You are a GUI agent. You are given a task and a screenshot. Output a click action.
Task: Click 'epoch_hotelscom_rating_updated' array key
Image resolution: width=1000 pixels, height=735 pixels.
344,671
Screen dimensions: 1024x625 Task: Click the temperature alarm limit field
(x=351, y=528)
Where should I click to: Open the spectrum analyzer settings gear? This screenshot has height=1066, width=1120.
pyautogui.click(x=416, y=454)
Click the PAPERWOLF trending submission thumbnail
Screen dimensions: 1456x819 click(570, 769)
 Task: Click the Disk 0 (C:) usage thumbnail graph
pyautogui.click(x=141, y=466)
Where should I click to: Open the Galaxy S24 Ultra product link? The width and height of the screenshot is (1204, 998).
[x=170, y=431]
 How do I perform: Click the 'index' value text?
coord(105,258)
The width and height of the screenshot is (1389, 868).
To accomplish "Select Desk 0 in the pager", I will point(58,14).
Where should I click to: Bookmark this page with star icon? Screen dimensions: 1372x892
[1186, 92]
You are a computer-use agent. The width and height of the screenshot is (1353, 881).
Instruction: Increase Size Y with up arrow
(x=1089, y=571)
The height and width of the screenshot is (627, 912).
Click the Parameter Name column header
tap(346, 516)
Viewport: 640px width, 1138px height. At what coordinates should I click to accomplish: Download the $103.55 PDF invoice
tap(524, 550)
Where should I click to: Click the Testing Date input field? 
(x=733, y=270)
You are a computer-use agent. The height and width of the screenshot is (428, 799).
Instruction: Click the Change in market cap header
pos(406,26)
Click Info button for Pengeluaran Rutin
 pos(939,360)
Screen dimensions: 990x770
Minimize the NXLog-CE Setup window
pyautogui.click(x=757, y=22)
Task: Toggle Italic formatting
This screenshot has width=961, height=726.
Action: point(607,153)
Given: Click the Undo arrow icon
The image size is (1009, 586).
━━━━━━━━
## [Task instructions]
Please reproduce all of the data above line for line, without changing a single character.

## [Task output]
You are a GUI agent. You are given a task and a screenshot. Output a click action.
Task: Click 'epoch_hotelscom_rating_updated' array key
Image resolution: width=1000 pixels, height=735 pixels.
344,671
Screen dimensions: 1024x625 Task: Click the temperature alarm limit field
(x=351, y=528)
Where should I click to: Open the spectrum analyzer settings gear? This screenshot has height=1066, width=1120.
pyautogui.click(x=416, y=454)
Click the PAPERWOLF trending submission thumbnail
Screen dimensions: 1456x819 click(570, 769)
 Task: Click the Disk 0 (C:) usage thumbnail graph
pyautogui.click(x=141, y=466)
Where should I click to: Open the Galaxy S24 Ultra product link? The width and height of the screenshot is (1204, 998).
[x=170, y=431]
 How do I perform: Click the 'index' value text?
coord(105,258)
The width and height of the screenshot is (1389, 868).
To accomplish "Select Desk 0 in the pager", I will point(58,14).
Where should I click to: Bookmark this page with star icon? Screen dimensions: 1372x892
[1186, 92]
You are a computer-use agent. The width and height of the screenshot is (1353, 881).
Instruction: Increase Size Y with up arrow
(x=1089, y=571)
The height and width of the screenshot is (627, 912).
Click the Parameter Name column header
tap(346, 516)
Viewport: 640px width, 1138px height. At what coordinates should I click to accomplish: Download the $103.55 PDF invoice
tap(524, 550)
Where should I click to: Click the Testing Date input field? 
(x=733, y=270)
You are a computer-use agent. The height and width of the screenshot is (428, 799).
Instruction: Click the Change in market cap header
pos(406,26)
Click Info button for Pengeluaran Rutin
 pos(939,360)
Screen dimensions: 990x770
Minimize the NXLog-CE Setup window
pyautogui.click(x=757, y=22)
Task: Toggle Italic formatting
This screenshot has width=961, height=726.
Action: point(607,153)
Given: Click the Undo arrow icon
The image size is (1009, 586).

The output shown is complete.